In total, $40.9 billion was poured into the ethereum blockchain contracts that are typically used to create NFTs in the year to December 15, according to Chainalysis, a crypto analytics group.
The total would even be higher if it included NFTs minted on other blockchains, such as solana.
By comparison, last year the global art market was worth $50.1 billion, according to figures from UBS and Art Basel.
Between late February and November, there were 360,000 NFT owners holding 2.7 million NFTs between them. Of those, about 9% – or 32,400 wallets – held 80% of the value of the market.
What about payments?
Already, the so-called financialisation of NFTs is taking place in some communities — for example, using NFTs as collateral for loans, or breaking down ownership of a single piece into smaller parts, known as fractionalisation.
In the longer term, enthusiasts hope tokens will one day power e-commerce in any metaverse or metaverses, futuristic digital avatar-filled virtual worlds.

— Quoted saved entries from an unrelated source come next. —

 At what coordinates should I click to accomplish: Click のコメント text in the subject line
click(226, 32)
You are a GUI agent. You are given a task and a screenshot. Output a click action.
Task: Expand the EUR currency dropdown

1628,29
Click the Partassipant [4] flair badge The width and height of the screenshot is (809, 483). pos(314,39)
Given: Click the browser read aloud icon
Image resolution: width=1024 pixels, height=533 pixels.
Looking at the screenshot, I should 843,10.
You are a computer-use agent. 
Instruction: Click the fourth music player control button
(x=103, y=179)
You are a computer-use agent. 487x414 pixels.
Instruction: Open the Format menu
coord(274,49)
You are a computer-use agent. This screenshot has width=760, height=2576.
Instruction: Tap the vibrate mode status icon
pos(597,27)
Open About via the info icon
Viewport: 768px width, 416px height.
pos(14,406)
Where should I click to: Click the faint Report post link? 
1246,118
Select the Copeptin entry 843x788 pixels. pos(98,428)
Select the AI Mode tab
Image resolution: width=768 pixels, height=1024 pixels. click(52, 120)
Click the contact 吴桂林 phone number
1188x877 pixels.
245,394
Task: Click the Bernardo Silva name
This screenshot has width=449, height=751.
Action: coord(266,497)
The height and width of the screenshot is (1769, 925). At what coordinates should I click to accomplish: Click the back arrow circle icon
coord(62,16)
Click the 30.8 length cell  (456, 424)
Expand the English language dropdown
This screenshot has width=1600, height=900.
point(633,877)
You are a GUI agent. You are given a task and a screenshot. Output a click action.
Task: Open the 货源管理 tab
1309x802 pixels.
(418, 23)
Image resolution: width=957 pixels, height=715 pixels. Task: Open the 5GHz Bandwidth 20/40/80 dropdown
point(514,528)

Here, NFTs could designate ownership of virtual goods, be that clothing for digital avatars or art for the walls of their digital houses.
Nike recently announced that it had bought a virtual shoe company to mint virtual sneakers.
Either way, the future of the NFTs market will also depend on the stance that regulators take as the freewheeling market develops.
There are concerns, even among corporate issuers, that NFTs share characteristics with certain digital investment vehicles and therefore may be considered securities by regulators.
Devika Kornbacher, partner at Vinson and Elkins, said companies looking to issue NFTs regularly ask: “Is this NFT going to be viewed as a financial instrument? Will it be considered a security from our company?”
Meanwhile, tax agencies such as the Internal Revenue Service are yet to address NFTs directly, but some experts argue that they could be deemed “collectibles”, meaning they would be subject to capital gains taxes,” said Pratin Vallabhaneni, partner at White & Case, of impending regulation. “It is a looming existential issue for the whole industry.”